Lucky for me, marketers have realized the power of storytelling. The embrace of content marketing in library marketing departments means that we are using well-crafted stories about our customers, employees, and organizations to spread our message, educate cardholders, fight for more funding, and impact our communities. Which is why I was excited to attend a session led by Michelle Park Lazette at Content Marketing World. She works as a writer at the Federal Reserve Bank of Cleveland. If anyone can sympathize with the bureaucracy, technical language, and sensitive subjects that a library content marketer will need to write about, it’s someone who works in another government agency!
Michelle gave a bunch of tips for writing pieces that will really get the attention of your cardholders. Her approach centers on the journalist mindset–find the stories, tell the stories, explain the stories in a language your cardholder will understand, peak your cardholders emotions. Here are the top six lessons I learned in Michelle’s session. I’ve written a bunch of articles since attending her session, including a cover story for our quarterly magazine, and my writing has already improved. (Thanks, Michelle!)
Use the chicken test with every possible story. Ask yourself: Does my audience care about the chickens? Can my audience see themselves as the chickens? Are the chickens crossing the road now or are they about to? Does anyone care if they did it five years ago? Why and to whom does it matter that chickens are crossing the road?
Dig up fresh, differentiated ideas. Start with the truth your employees and cardholders witness and broaden the scope with industry context. Localize with your insights and experiences. If you are bucking the trend, go ahead and say it. Look at surveys for content ideas. Reveal the story behind the numbers. You must monitor your data to find stories. With events, help an audience that was there AND the audience that wasn’t there. Do pre-event Q&A’s. Changing customers tastes and budgets can be content ideas.
Start your piece with the powerful words. Michelle gave us an example in her own writing. She was putting together a piece on a customer of the Federal Reserve and shared her opening line: “If Lynn Tatum was staying in this depressing place, she was going to make it better.” Use details to take the reader along for the ride. Always ask follow-up questions.
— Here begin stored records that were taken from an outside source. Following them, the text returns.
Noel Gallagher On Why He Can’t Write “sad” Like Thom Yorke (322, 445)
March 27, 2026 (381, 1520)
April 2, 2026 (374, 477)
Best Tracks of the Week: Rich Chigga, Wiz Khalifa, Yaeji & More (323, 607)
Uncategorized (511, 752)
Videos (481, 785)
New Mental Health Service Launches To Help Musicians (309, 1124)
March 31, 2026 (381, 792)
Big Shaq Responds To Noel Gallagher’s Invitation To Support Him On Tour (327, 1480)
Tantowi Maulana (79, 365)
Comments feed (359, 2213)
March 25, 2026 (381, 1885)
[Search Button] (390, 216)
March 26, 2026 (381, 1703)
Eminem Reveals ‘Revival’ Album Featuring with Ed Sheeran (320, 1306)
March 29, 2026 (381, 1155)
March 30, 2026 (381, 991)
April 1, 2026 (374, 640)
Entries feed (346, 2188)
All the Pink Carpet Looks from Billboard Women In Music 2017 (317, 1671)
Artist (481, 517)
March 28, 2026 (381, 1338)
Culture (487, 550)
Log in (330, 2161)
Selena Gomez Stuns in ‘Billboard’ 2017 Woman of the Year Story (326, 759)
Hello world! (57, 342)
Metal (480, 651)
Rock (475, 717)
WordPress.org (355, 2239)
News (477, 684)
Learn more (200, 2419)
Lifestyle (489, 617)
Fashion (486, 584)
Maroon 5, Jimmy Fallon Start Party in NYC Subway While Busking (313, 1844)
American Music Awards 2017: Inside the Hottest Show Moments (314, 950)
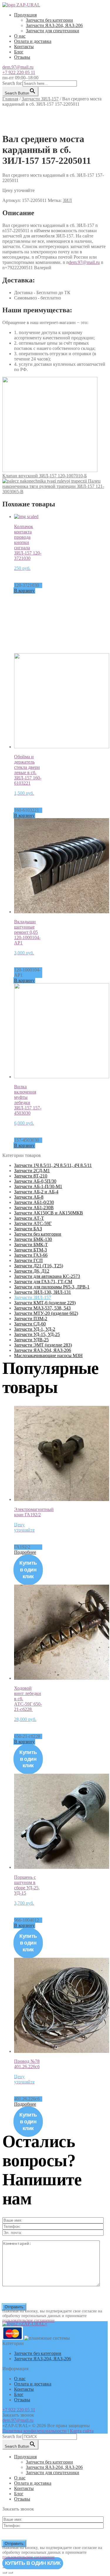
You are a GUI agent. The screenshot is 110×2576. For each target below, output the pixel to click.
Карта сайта (82, 2430)
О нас (20, 35)
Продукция (25, 14)
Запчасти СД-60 (30, 1323)
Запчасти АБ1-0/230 (34, 1202)
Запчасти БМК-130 (33, 1239)
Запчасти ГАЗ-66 (31, 1255)
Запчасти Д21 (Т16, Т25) (38, 1265)
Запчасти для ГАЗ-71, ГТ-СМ (43, 1281)
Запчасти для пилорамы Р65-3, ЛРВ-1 (51, 1286)
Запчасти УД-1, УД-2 (34, 1329)
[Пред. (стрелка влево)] (4, 2572)
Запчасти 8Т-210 (30, 1175)
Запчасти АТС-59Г (33, 1223)
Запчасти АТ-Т (29, 1218)
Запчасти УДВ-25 (31, 1339)
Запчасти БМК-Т (31, 1244)
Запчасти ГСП (28, 1260)
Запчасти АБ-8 (28, 1197)
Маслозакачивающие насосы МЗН (48, 1355)
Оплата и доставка (32, 41)
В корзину (24, 590)
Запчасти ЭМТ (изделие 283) (43, 1344)
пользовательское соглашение (28, 2320)
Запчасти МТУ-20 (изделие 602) (46, 1313)
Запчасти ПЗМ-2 (30, 1318)
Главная (10, 98)
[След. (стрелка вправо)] (10, 2572)
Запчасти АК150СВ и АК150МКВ (48, 1212)
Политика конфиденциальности (34, 2430)
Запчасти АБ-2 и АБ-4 (36, 1191)
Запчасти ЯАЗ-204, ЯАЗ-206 (54, 25)
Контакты (24, 46)
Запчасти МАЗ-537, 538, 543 (42, 1307)
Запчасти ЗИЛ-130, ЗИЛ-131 (42, 1292)
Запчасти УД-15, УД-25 (37, 1334)
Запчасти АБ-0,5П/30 (35, 1181)
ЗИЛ (67, 200)
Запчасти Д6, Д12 (31, 1270)
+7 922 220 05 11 (18, 72)
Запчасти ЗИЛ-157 (40, 98)
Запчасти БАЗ (28, 1228)
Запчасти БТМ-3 (30, 1249)
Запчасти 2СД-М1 (32, 1170)
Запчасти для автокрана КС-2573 (47, 1276)
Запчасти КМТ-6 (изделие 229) (45, 1302)
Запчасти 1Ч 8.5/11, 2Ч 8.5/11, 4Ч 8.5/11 (53, 1165)
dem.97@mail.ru (17, 67)
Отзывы (22, 57)
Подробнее (25, 1552)
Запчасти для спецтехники (52, 30)
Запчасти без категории (49, 20)
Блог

Humble yourself before you subject matter experts. If you don’t know what a term means or how something works, ask. Regularly ask what the experts in the field-librarians, library directors, publishers, are seeing. What are cardholders struggling with? What are they, the experts, struggling with? What brings them joy? How do their jobs work? All of these questions can lead you to great stories which you can share with your cardholders.
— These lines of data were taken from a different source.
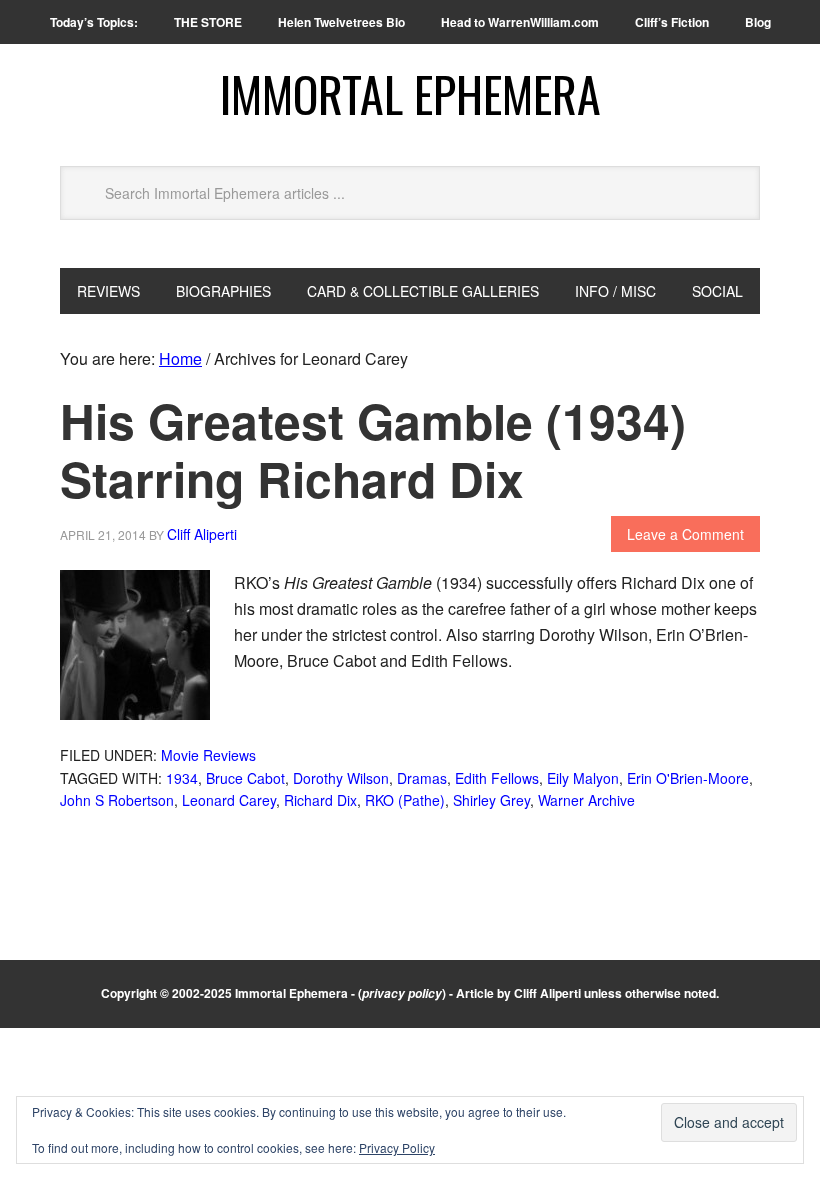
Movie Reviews (208, 755)
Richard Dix (320, 800)
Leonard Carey (229, 800)
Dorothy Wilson (341, 778)
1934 (182, 778)
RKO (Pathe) (405, 800)
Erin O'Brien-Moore (688, 778)
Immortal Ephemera (410, 93)
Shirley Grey (491, 800)
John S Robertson (117, 800)
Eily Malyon (583, 778)
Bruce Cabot (245, 778)
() (402, 993)
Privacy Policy (397, 1147)
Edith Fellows (497, 778)
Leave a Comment (685, 534)
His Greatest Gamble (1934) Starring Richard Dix (373, 449)
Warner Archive (586, 800)
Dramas (422, 778)
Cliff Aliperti (547, 993)
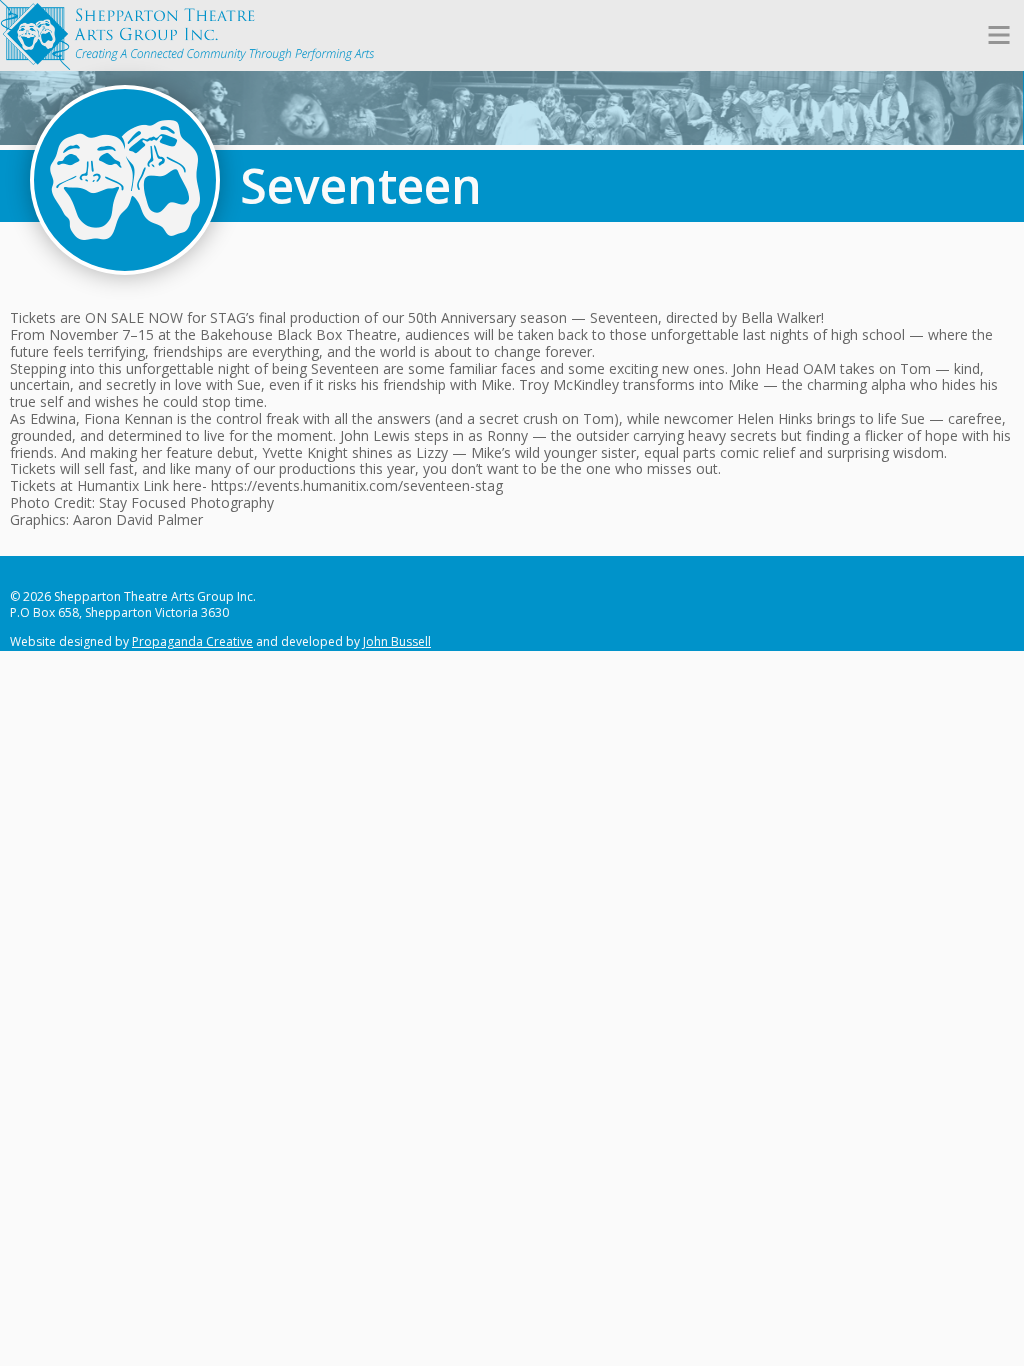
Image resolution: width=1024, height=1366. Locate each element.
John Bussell (397, 641)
Take it all in. When you write, set the scene. What does the place where you are doing the interview look like, smell like, sound like? Including these little details may seem completely unimportant, but it helps the reader experience more of the emotion with you. It makes them feel as if they were there!
Help the reader along. Try to convince your experts that jargon serves no one but them. Find new ways to explain things. (My biggest library marketing example: I never say “periodical” in my writing. They are magazines and newspapers.)
Finally, Michelle left us with one thought which I’ve printed out and taped to the wall of my office. If you are the 17th person to say or do something, are you delivering value? Deliver different and people will be so moved by your content that they’ll be compelled to share your content.